My school and admin team are so supportive. Anything we need, they get for us. I just can’t wait to be back in the classroom. It’s just overwhelmingly sad, but also, I have so much hope for when this is over.
I taught for 33 years. I’m retired. I don’t think I could handle the online teaching now. I took an online class last year, and the professor was awful. I have more sympathy now.
Very hard! Can’t even sleep thinking about all the things I have to learn before being able to do online. The most difficult part is thinking about the parents who are working so hard to help all their children at home.

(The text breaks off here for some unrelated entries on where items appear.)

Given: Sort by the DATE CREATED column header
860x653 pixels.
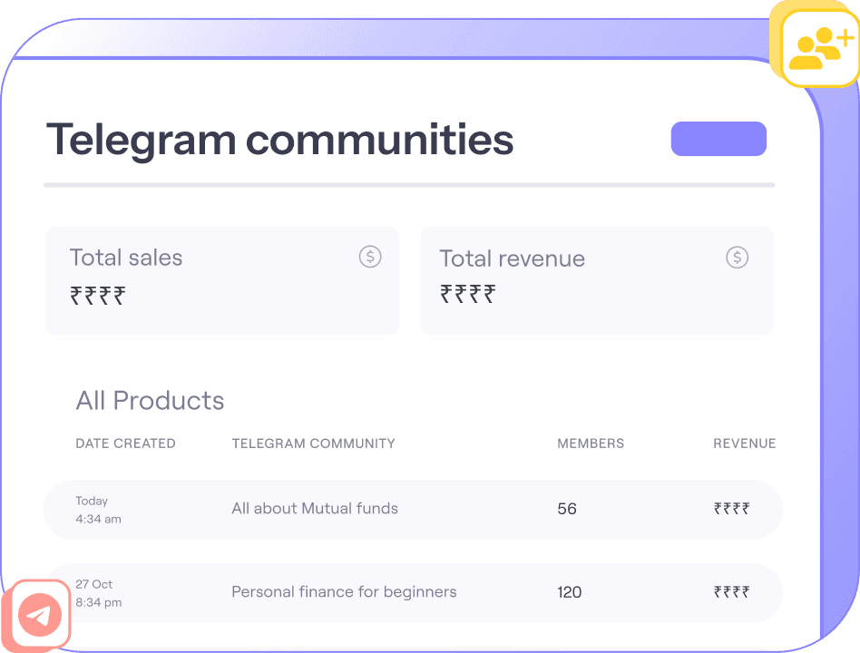Looking at the screenshot, I should [125, 443].
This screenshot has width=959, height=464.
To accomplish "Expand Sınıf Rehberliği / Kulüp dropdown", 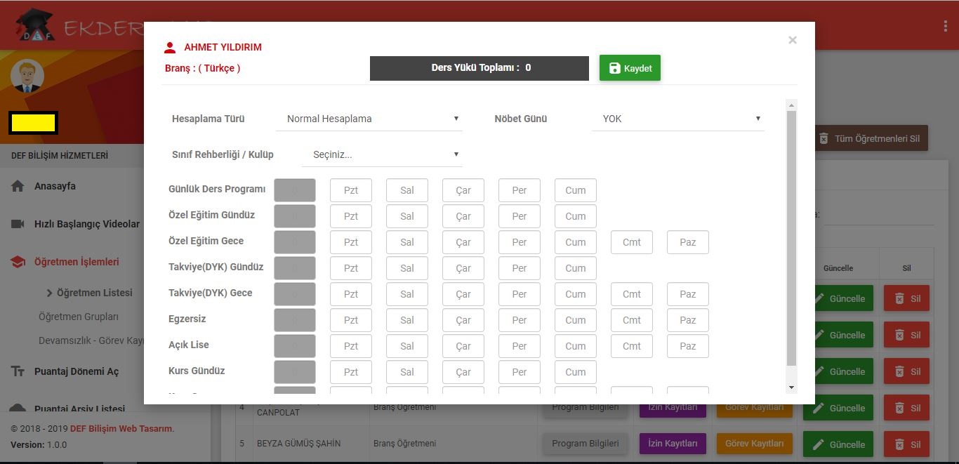I will tap(382, 154).
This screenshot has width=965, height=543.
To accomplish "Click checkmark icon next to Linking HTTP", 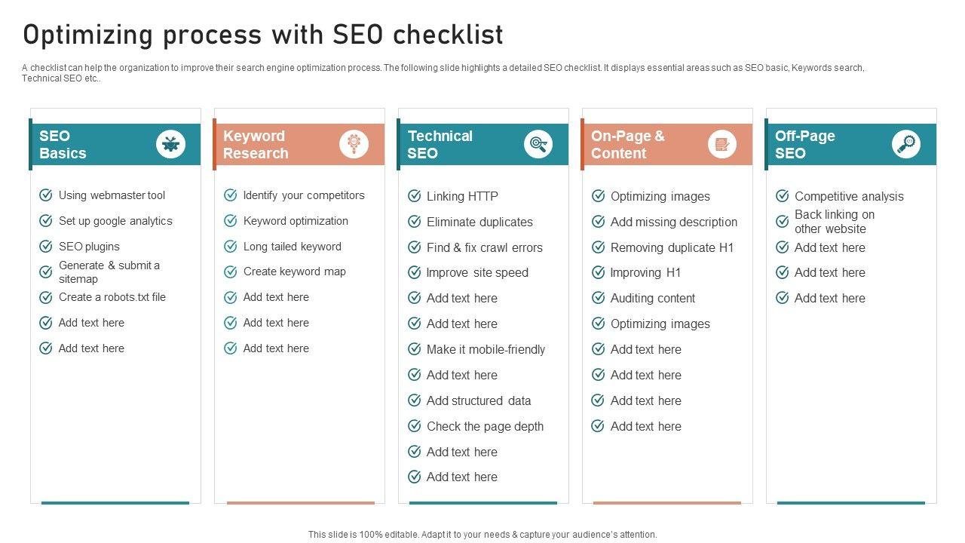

My students are just amazing. I feel I am actually learning a lot about perseverance when I see how well most of them are responding: their effort and work ethic. I’m a very tired, but proud, middle school teacher!
I feel like my job did a twirl into a different career altogether. It. Is. Not. The. Same. While I go through the emotions of all of this, I wake at 6:30 to be parked at a makeshift area to “teach” from 8 to 4.
But finding balance, forget it. I just have one more thing to post, one more thing to do, because I feel as if it may make the students day a little brighter, a little more fun in the reality of our learning now.
I have parents new to all this too, and I want to be there to support them. What does it look like? Emails, posted replies by students, Zoom calls, phone calls.
I miss small groups and seeing the light bulb go off, I miss the high fives. Most of all I miss looking out of the class of children, seeing them smile, talk to each other. Laughing among each other and collaborating in an environment I know they thrive in, a community they helped build from the first day of school.
Instead, I am at a screen, making tutorial video lessons, posting to Google Classroom, sifting through assessments (and, really, what is the validity in all of this when stress in homes is so much higher right now?) and hosting virtual calls for small group and whole group instruction.
But I do find that my students are resilient. They smile and light up even when they see their peers virtually. I am finding my new normal.
I have had a roller coaster of emotions, but together, we will forge forward on finding gratitude in each new day. Focusing on the silver lining and staying positive. After all, that, too, is part of my job.
I am trying to find balance between meeting my own children’s needs, being a wife, and giving it my all for my students.